NEW Game developers: check out PacketZoom Mobile Connect
Date By Ravishankar Achanta Tags Network / Speed

If your application has downloadable content and you care about how fast that content is getting delivered to your users, you should accurately measure the throughput seen by your app. Now, this sounds pretty simple in principle. Just take the amount of data transferred and divide it by the time taken. While that principle is true, putting it into practice can be surprisingly tricky when multiple parallel transfers are involved. We'll walk through some examples and try to develop an intuition for the complications involved.

Let us consider a few cases for which we want to measure throughput and various pitfalls that are involved.

Case 1: Single file transfer

1 transfer of 1000 bytes that finished in 2 seconds.

So here:

D (data transferred in bytes) = 1000 bytes

T (Time in seconds) = 2 seconds

S (Speed or throughput in bytes per second). = 1000/2 = 500 bytes/s

There is absolutely nothing wrong with this measurement. If your app does exactly 1 transfer then this would be a correct way to measure. However we have found that most apps in the real world download multiple files.

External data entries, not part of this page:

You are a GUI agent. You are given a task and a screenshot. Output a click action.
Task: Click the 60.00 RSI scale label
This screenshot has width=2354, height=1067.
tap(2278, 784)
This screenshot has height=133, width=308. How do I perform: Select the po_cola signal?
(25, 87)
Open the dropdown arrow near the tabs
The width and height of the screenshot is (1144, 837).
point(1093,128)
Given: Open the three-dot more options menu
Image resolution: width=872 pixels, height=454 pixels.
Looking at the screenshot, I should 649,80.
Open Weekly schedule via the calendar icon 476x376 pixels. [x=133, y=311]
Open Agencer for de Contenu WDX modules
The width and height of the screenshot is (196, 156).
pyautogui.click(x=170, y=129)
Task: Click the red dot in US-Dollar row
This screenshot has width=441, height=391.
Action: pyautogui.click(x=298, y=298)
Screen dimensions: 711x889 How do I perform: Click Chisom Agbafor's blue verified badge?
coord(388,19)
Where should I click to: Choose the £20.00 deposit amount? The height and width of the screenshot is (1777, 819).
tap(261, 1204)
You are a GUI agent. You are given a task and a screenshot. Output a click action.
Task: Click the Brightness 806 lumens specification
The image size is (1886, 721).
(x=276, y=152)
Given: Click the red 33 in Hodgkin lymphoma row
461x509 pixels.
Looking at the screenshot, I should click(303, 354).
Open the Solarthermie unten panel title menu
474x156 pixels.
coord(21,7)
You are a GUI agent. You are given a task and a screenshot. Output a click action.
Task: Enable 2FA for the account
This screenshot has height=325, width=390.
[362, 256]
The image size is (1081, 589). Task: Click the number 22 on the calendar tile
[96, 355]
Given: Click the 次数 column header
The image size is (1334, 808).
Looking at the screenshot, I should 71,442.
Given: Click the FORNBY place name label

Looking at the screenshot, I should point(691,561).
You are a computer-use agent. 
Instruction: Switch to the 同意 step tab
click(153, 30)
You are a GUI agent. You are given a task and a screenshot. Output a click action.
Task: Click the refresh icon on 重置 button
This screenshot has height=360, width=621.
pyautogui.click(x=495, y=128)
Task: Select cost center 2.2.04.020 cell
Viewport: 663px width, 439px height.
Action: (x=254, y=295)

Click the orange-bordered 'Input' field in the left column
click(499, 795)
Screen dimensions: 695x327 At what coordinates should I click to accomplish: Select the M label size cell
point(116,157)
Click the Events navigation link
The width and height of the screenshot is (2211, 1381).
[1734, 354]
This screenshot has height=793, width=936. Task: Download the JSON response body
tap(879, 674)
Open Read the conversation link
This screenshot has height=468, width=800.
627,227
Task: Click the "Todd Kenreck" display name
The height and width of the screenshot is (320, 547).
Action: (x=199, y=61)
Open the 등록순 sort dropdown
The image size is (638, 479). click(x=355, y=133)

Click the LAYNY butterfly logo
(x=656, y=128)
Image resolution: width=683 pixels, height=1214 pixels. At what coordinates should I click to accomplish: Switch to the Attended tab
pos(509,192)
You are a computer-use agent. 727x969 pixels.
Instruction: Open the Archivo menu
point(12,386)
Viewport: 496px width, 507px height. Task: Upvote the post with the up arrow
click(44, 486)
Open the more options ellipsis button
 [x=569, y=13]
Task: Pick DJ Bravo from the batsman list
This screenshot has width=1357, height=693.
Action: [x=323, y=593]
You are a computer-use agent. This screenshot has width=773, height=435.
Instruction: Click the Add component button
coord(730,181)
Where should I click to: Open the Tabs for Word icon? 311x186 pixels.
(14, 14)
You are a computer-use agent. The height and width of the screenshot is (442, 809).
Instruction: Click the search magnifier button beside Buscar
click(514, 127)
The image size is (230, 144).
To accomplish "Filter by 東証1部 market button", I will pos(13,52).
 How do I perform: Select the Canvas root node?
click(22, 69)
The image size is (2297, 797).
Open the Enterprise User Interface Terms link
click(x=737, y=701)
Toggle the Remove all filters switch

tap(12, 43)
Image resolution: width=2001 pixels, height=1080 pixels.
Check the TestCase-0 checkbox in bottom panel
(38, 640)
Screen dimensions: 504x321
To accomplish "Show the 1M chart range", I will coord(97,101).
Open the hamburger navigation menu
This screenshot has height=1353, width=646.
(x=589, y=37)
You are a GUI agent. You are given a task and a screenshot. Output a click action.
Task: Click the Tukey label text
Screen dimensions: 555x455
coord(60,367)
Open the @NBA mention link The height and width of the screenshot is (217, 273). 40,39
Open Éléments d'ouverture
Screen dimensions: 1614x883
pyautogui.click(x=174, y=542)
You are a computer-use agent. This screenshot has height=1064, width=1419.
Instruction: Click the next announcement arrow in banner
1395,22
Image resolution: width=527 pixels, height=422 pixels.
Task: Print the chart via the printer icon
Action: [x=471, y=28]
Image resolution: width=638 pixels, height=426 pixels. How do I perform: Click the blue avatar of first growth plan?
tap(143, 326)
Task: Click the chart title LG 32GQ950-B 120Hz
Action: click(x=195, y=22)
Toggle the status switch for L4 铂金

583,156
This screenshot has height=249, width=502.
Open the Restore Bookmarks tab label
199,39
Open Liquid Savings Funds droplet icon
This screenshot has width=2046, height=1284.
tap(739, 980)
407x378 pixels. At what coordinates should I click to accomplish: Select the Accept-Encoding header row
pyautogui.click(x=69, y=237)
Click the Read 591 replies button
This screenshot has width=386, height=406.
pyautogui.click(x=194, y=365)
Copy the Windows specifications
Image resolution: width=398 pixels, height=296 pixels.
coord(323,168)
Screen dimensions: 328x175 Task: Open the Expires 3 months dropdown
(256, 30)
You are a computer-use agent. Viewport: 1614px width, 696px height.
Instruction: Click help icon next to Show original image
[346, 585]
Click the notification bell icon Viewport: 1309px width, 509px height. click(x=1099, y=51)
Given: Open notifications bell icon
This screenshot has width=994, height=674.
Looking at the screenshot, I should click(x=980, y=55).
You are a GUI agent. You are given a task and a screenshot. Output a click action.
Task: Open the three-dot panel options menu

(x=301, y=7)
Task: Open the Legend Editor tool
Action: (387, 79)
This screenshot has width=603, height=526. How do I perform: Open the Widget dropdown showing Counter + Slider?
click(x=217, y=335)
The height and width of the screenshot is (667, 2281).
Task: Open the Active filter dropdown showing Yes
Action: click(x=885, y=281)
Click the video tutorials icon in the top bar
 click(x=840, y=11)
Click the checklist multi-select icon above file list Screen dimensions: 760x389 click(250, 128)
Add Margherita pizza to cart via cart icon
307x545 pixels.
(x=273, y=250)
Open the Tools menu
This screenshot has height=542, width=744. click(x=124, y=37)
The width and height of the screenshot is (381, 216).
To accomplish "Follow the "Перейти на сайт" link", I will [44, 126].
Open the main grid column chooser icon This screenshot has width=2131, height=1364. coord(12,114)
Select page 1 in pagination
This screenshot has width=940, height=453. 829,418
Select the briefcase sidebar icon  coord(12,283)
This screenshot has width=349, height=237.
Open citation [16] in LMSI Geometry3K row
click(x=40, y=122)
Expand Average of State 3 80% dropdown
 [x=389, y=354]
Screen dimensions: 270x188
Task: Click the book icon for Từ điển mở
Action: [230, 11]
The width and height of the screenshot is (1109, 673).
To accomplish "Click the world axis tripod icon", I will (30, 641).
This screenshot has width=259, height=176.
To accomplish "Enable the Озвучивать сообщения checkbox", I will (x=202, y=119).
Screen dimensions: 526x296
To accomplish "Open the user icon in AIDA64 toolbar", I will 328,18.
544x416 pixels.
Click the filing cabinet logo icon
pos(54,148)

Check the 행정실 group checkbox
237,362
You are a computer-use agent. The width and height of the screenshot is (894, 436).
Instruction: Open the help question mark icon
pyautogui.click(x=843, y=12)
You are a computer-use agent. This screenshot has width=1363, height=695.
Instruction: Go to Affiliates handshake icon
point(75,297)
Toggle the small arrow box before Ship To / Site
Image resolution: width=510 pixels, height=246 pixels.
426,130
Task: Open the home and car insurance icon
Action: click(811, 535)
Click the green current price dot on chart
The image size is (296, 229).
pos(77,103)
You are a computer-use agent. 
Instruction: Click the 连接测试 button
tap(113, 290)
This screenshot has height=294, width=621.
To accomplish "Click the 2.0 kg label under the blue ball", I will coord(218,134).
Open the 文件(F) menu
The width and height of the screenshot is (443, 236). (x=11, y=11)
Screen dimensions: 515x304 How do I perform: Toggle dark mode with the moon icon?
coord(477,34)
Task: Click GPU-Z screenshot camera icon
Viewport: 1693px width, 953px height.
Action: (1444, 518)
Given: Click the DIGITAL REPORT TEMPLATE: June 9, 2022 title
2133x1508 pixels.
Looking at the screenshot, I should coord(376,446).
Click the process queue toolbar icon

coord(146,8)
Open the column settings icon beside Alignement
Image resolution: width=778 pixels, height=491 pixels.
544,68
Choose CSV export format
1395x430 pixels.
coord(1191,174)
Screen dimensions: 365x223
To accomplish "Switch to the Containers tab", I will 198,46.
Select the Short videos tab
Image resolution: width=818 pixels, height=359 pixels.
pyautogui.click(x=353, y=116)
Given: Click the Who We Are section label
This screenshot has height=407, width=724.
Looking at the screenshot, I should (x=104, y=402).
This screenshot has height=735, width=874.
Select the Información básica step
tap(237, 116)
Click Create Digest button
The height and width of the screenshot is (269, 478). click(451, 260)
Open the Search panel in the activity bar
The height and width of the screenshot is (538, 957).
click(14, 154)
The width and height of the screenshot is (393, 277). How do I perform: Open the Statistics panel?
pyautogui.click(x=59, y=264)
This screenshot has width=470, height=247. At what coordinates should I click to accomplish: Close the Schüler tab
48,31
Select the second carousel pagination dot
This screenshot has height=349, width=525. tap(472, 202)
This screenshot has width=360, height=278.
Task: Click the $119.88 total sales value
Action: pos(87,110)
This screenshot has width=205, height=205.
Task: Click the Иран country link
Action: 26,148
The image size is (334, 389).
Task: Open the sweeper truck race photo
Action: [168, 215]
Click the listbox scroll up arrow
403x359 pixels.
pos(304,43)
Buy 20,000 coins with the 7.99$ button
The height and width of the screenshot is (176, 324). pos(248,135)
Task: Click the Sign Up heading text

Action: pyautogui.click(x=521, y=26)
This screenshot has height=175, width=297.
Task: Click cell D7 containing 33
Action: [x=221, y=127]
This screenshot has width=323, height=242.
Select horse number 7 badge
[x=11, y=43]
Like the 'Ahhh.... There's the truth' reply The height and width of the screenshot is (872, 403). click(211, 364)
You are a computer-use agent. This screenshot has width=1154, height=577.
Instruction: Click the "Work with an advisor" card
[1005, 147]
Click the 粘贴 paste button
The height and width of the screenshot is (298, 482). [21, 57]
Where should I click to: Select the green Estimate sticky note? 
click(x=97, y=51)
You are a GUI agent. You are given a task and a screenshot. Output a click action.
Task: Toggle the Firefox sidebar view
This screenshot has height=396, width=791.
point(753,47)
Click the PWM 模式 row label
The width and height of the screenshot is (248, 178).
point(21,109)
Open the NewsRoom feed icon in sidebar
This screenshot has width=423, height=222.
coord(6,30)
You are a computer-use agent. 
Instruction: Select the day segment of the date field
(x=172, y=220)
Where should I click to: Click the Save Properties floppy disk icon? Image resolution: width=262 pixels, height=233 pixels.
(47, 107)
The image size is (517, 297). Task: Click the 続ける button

Case 1 Throughput = 500 bytes / second

Case 2: Serial File Transfers

Two serial transfers of 1000 and 500 bytes that finished in 2 and 1 seconds respectively. (By serial, we mean second transfer starts after the first one ended as shown in the image below)

Here, we measure the overall speed. Let N be the number of transfers,

S = (D1+D2+...+Dn)/(T1+T2+...+Tn)

Now, for the above Case 2, we get the following speed

S = (500+1000)/(1+2) = 500 bytes per second.

Here the speed is 500 bytes per second which is 1500 bytes for 3 seconds.

Throughput = 500 bytes / second

In both Case 1 and Case 2, we have determined that the throughput of our imaginary system is 500 bytes / second. Let us consider a different case that is very common among many mobile apps.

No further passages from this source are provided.